- _Tarefas a cumprir_:
**a)** Transcreva fielmente, do texto sobre a regulação das plataformas digitais, tudo o que vai de "Casos recentes, como" até "em suas redes.".
**b)** Relacione todas as pessoas mencionadas pelo nome no texto sobre a regulação das plataformas digitais.
##### Texto fornecido #####
Nos últimos anos, o debate sobre a regulação e moderação de conteúdo nas grandes plataformas tecnológicas tornou-se cada vez mais acirrado. A pressão sobre essas empresas se mantém alta, e as discussões sobre como devem gerenciar o conteúdo e cumprir a legislação continuam a evoluir.
Casos recentes, como o confronto entre o ministro do Supremo Tribunal Federal (STF) Alexandre de Moraes e o bilionário Elon Musk, proprietário do X (anteriormente Twitter), e a prisão do fundador do Telegram, Pavel Durov, na França, destacam a transformação crescente na relação entre governos e plataformas digitais, observa o brasileiro João C. Magalhães, professor de Mídia, Política e Democracia na Universidade Groningen, na Holanda, em entrevista à BBC News Brasil.
Magalhães explica que, antes vistas com mais indulgência, as grandes plataformas agora enfrentam uma abordagem mais crítica das autoridades, especialmente no que diz respeito ao conteúdo em suas redes.
##### Informações fornecidas #####
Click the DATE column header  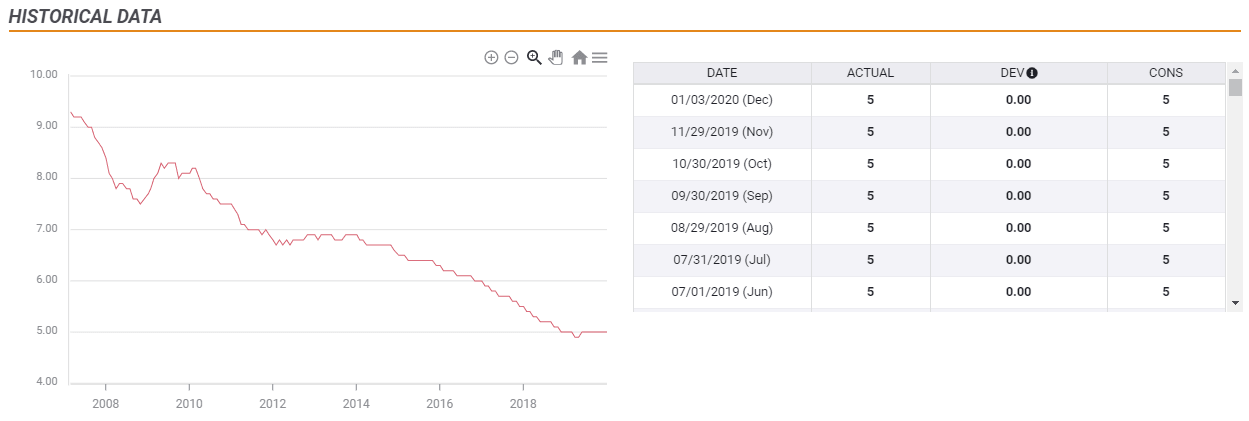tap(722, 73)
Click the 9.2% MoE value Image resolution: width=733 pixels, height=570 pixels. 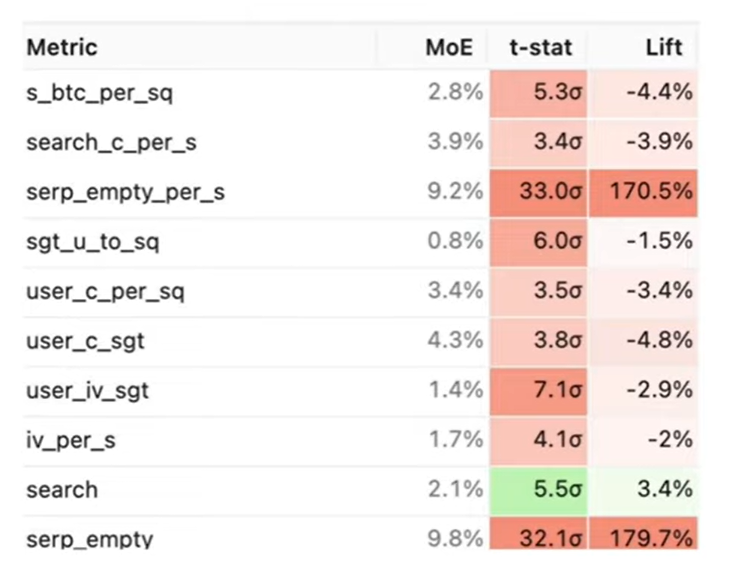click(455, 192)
#####
- _Respostas_:
**a)**
Casos recentes, como o confronto entre o ministro do Supremo Tribunal Federal (STF) Alexandre de Moraes e o bilionário Elon Musk, proprietário do X (anteriormente Twitter), e a prisão do fundador do Telegram, Pavel Durov, na França, destacam a transformação crescente na relação entre governos e plataformas digitais, observa o brasileiro João C. Magalhães, professor de Mídia, Política e Democracia na Universidade Groningen, na Holanda, em entrevista à BBC News Brasil.
Magalhães explica que, antes vistas com mais indulgência, as grandes plataformas agora enfrentam uma abordagem mais crítica das autoridades, especialmente no que diz respeito ao conteúdo em suas redes.

**b)** Alexandre de Moraes, Elon Musk, Pavel Durov, João C. Magalhães